* **Task brief**
Reproduce every entry below verbatim, in the same order and with the same line breaks.

## start Source material

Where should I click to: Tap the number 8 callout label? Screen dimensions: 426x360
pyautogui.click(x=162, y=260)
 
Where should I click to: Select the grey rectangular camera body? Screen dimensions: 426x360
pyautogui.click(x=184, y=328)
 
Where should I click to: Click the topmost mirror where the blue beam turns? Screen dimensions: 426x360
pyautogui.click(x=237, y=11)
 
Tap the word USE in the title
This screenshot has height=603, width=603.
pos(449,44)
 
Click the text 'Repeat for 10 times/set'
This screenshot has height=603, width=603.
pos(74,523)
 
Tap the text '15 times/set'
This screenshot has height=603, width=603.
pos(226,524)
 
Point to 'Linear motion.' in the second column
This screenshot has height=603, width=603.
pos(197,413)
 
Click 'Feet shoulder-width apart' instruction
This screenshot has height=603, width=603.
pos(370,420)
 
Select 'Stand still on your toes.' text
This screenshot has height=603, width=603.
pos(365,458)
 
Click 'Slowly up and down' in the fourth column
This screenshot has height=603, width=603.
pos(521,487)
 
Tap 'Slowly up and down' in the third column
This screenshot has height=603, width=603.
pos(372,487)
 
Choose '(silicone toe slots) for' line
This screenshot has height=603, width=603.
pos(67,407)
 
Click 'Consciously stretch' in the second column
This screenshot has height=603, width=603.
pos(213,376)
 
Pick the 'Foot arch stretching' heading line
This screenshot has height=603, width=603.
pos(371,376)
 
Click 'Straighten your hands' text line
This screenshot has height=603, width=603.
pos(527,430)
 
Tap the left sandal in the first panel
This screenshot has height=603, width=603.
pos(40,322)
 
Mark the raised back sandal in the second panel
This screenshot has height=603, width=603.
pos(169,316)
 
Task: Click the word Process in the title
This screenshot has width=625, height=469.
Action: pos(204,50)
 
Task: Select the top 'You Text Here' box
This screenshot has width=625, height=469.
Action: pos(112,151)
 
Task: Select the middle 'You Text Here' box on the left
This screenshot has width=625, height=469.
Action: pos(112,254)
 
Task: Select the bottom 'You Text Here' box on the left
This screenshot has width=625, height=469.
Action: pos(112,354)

## end Source material

* **Expected answer**
Where should I click to: Tap the number 8 callout label? Screen dimensions: 426x360
pyautogui.click(x=162, y=260)
 
Where should I click to: Select the grey rectangular camera body? Screen dimensions: 426x360
pyautogui.click(x=184, y=328)
 
Where should I click to: Click the topmost mirror where the blue beam turns? Screen dimensions: 426x360
pyautogui.click(x=237, y=11)
 
Tap the word USE in the title
This screenshot has height=603, width=603.
pos(449,44)
 
Click the text 'Repeat for 10 times/set'
This screenshot has height=603, width=603.
pos(74,523)
 
Tap the text '15 times/set'
This screenshot has height=603, width=603.
pos(226,524)
 
Point to 'Linear motion.' in the second column
This screenshot has height=603, width=603.
pos(197,413)
 
Click 'Feet shoulder-width apart' instruction
This screenshot has height=603, width=603.
pos(370,420)
 
Select 'Stand still on your toes.' text
This screenshot has height=603, width=603.
pos(365,458)
 
Click 'Slowly up and down' in the fourth column
This screenshot has height=603, width=603.
pos(521,487)
 
Tap 'Slowly up and down' in the third column
This screenshot has height=603, width=603.
pos(372,487)
 
Choose '(silicone toe slots) for' line
This screenshot has height=603, width=603.
pos(67,407)
 
Click 'Consciously stretch' in the second column
This screenshot has height=603, width=603.
pos(213,376)
 
Pick the 'Foot arch stretching' heading line
This screenshot has height=603, width=603.
pos(371,376)
 
Click 'Straighten your hands' text line
This screenshot has height=603, width=603.
pos(527,430)
 
Tap the left sandal in the first panel
This screenshot has height=603, width=603.
pos(40,322)
 
Mark the raised back sandal in the second panel
This screenshot has height=603, width=603.
pos(169,316)
 
Task: Click the word Process in the title
This screenshot has width=625, height=469.
Action: pos(204,50)
 
Task: Select the top 'You Text Here' box
This screenshot has width=625, height=469.
Action: pos(112,151)
 
Task: Select the middle 'You Text Here' box on the left
This screenshot has width=625, height=469.
Action: pos(112,254)
 
Task: Select the bottom 'You Text Here' box on the left
This screenshot has width=625, height=469.
Action: pos(112,354)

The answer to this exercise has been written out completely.